Directions for this task: Lay out the data as a Markdown table, starting with the line that contains "Given: Tap the Choose 1 Month, 0% link" and going on through the line that contains "Click the Export". Use a column No. for the row number and a column Line for the text of each line, and skip any blank lines.

[Stored entries]
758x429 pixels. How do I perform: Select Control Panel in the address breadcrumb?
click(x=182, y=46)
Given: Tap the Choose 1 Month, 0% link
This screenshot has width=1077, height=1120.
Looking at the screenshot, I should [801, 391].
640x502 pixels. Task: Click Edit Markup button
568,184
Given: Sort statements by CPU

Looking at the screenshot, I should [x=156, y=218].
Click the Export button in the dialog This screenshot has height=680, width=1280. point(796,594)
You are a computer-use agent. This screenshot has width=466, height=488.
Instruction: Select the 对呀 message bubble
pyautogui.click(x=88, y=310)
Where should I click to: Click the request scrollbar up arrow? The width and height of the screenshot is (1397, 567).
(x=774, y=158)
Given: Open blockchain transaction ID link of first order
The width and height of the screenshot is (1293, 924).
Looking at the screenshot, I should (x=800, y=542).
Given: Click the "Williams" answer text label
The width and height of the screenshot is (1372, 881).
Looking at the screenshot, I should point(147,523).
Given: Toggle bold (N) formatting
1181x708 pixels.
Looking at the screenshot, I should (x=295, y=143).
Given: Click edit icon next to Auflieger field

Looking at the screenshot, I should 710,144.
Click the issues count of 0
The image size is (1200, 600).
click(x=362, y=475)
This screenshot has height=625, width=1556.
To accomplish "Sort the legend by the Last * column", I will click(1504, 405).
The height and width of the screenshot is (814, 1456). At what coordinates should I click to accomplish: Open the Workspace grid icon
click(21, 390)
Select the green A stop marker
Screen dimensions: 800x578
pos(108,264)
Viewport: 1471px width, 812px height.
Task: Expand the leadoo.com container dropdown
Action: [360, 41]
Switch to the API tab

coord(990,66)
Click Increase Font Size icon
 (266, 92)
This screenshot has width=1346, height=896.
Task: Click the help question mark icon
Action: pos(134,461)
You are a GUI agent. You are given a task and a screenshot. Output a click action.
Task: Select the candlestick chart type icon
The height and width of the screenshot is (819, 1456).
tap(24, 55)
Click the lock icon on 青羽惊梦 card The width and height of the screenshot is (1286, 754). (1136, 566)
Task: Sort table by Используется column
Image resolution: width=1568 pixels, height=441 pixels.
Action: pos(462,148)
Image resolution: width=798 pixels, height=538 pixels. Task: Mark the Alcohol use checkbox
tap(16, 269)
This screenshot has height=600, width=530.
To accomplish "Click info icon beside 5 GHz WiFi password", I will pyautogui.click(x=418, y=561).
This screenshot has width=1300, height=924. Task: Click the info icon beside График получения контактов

Output for this task:
| No. | Line |
|---|---|
| 1 | Given: Tap the Choose 1 Month, 0% link |
| 2 | This screenshot has width=1077, height=1120. |
| 3 | Looking at the screenshot, I should [801, 391]. |
| 4 | 640x502 pixels. Task: Click Edit Markup button |
| 5 | 568,184 |
| 6 | Given: Sort statements by CPU |
| 7 | Looking at the screenshot, I should [x=156, y=218]. |
| 8 | Click the Export button in the dialog This screenshot has height=680, width=1280. point(796,594) |